Clubs should also be aware of the dangers of permitting camera phones in dressing rooms and should apply appropriate safety rules.  


Anyone concerned about any photography taking place at events/matches or training sessions should bring their concerns to the attention of the committee/team manager/coach children’s officer.



Mobile Phones

Mobile phones are often given to children for security, enabling parents to keep in touch and make sure they are safe. Young people value their phones highly as it offers them a sense of independence. In addition, mobile phones allow quick and easy contact, which can make a safe and efficient way to carry out club business. However, such technology has also allowed an increase in direct personal contact with young people, in some cases used to cross personal boundaries and cause harm to young people. Therefore, we need to encourage responsible and secure use of mobile phones by adults and young people.
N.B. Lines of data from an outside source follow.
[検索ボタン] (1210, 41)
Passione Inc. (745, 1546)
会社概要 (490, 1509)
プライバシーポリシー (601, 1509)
Therefore club personnel should advise children:

  • If you receive an offensive photo, email or message, do not reply, save it, make a note of times and dates and tell a parent or children’s officer/designated person within the club

  • Be careful about who you give your phone number to and don’t respond to unfamiliar numbers

  • Change your phone number in cases of bullying or harassment

  • Don’t use the phone in certain locations; inappropriate use of your camera phone may cause upset or offence to another person, e.g. changing rooms

  • Treat your phone as you would any other valuable item so that you guard against theft


As a coach/manager remember:

  • Use only group texts for communication among players and teams and inform parents of this at the start of the season

  • It is not appropriate to have constant communication for individual players

  • Don’t use the phone in certain locations; inappropriate use of your camera phone may cause upset or offence to another person, e.g. changing rooms


When travelling with young people coaches/volunteers of Lusk United AFC should:

  • Ensure that there is adequate insurance cover

  • Not carry more than the permitted number of passengers

  • Ensure the use of safety belts

  • Keep to the rules of the road

  • Avoid being alone with one player; if with one player you could: put the passenger in the back seat, drop-off at central locations, get parental permission for transporting children on a regular basis, and clearly state times of pick-up and drop-off


All managers/volunteers of Lusk United AFC are advised that:

  • Any necessary physical contact should be in response to the needs of the child and not the adult

  • It should be in an open environment with the permission and full understanding of the player

  • It should be determined by the age and developmental stage of the player. You should not anything that a child can do for him/herself

  • Coaches should not treat injuries out of sight of others. Use a "Two-Deep" (two personnel, or two players) supervision system. Only personnel who are qualified in administering First Aid or treating sports injuries should attempt to treat an injury.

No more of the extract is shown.